Если классифицировать стратегии проецирования себя в недавнее советское прошлое, все их многообразие можно было бы разделить на два разряда (не в силу, не дай Бог, теоретических пристрастий автора к бинарным моделям, а для простоты): стратегии конформистские и нонконформистские. Нонконформистская стратегия создает нарратив героического противостояния малого стада избранных монстру тоталитаризма. Малое стадо (размеры которого каждый, конечно, определяет по-своему) чаще всего отождествляется с диссидентским движением и как всякое малое стадо обретает атрибут сакральности, внушающий священный трепет: избранные, по свидетельству А.Ю. Даниеля, едва смеют признаться в причастности к сиятельному сонму, а причастные к нему, как сообщает Г.А. Левинтон, мистически спасают Россию от расплаты за советское прошлое. Порою, впрочем, к этой стратегии прибегают и совсем никакие не диссиденты, а обладатели вполне комфортабельного прошлого, приятно озаренного либерализмом: комфорт героям не помеха. Нонконформистская стратегия присуща, как правило, Лотовым женам. Тот, кто видит себя воплощенной укоризной в прошлом, обычно не расстается с этим качеством и в настоящем. Лучше отправиться к бандитам в бункер, чем утратить пафос противостояния: отрицание становится основной экзистенциальной составляющей.

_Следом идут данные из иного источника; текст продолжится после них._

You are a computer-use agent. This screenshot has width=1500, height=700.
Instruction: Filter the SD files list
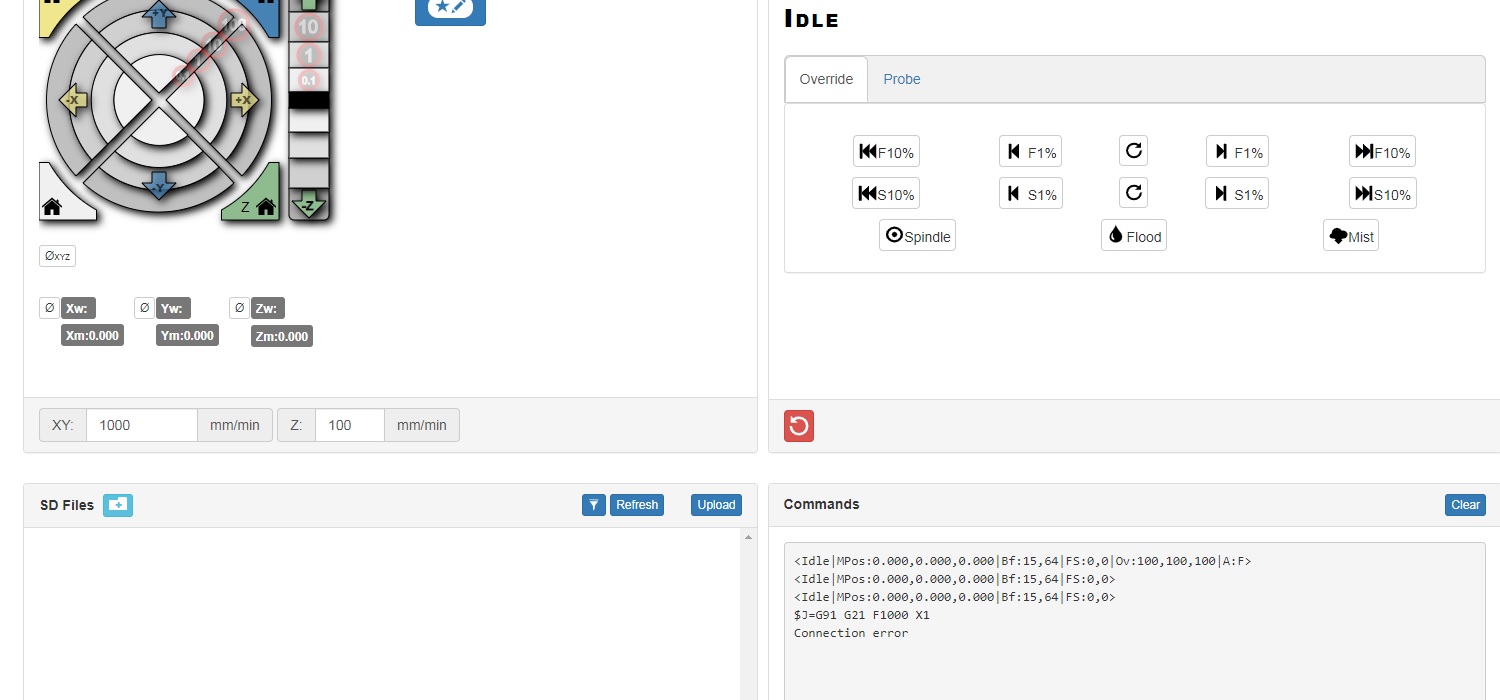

Конформистская стратегия придает прошлому совсем иной облик. И в этом нарративе власть остается враждебной силой, но всякая деятельность, в том числе и правозащитная, оказывается пропитана вынужденным коллаборационизмом. Вот ведь и Солженицын издал, конечно, “Архипелаг ГУЛаг”, но не погиб на своем посту. Мог бы, скажем, порубать топором пришедших его арестовать кагэбешников (сам ведь писал о таком варианте в “Архипелаге”) или, на худой конец, выскочить в петле из окна, как рекомендовал его лагерный друг Тэнно, а он, видишь ли, отлетел за границу, да еще написал “Письмо вождям”. Значит, хотел Солженицын сотрудничать с властями, как и все мы грешные хотели. Или Синявский – виновным себя не признал, в лагере отсидел, но потом ведь вышел, переехал в Париж с полным комфортом и, следовательно, в альянсе с режимом.
Резоны, побуждающие выбрать эту стратегию, могут быть самыми разными: от естественной скромности (я на площадь не выходил, в тюрьме не сидел) до негоциирования больной совести (я, конечно, говорил Твардовскому, чтобы он Солженицына к “Новому миру” не подпускал, но не из страха, а для общего блага, чтобы светоч не погас). Каковы бы, однако, ни были резоны, эта стратегия по сравнению с нонконформистской обладает явными преимуществами, и будущее, надо думать, за нею. В отличие от первой, она создает открытое пространство идентификации, доступной всякому желающему. Самопредставлению при первой стратегии полная однозначность тоже не присуща, но какая-то определенность ею все же навязывается: само понятие малого стада предполагает границы. Возможности второй стратегии принципиально безграничны. Сама природа тоталитаризма реализуется как всеобщее принуждение, распространяющееся и на члена ЦК, и на крестьянина в далеком ауле. Все, что сегодня кажется неприглядным, легко концептуализируется как результат принуждения, так что любые обстоятельства можно без труда преобразовать в нарратив порядочности, вспомнив к месту когда-нибудь поданную луковку.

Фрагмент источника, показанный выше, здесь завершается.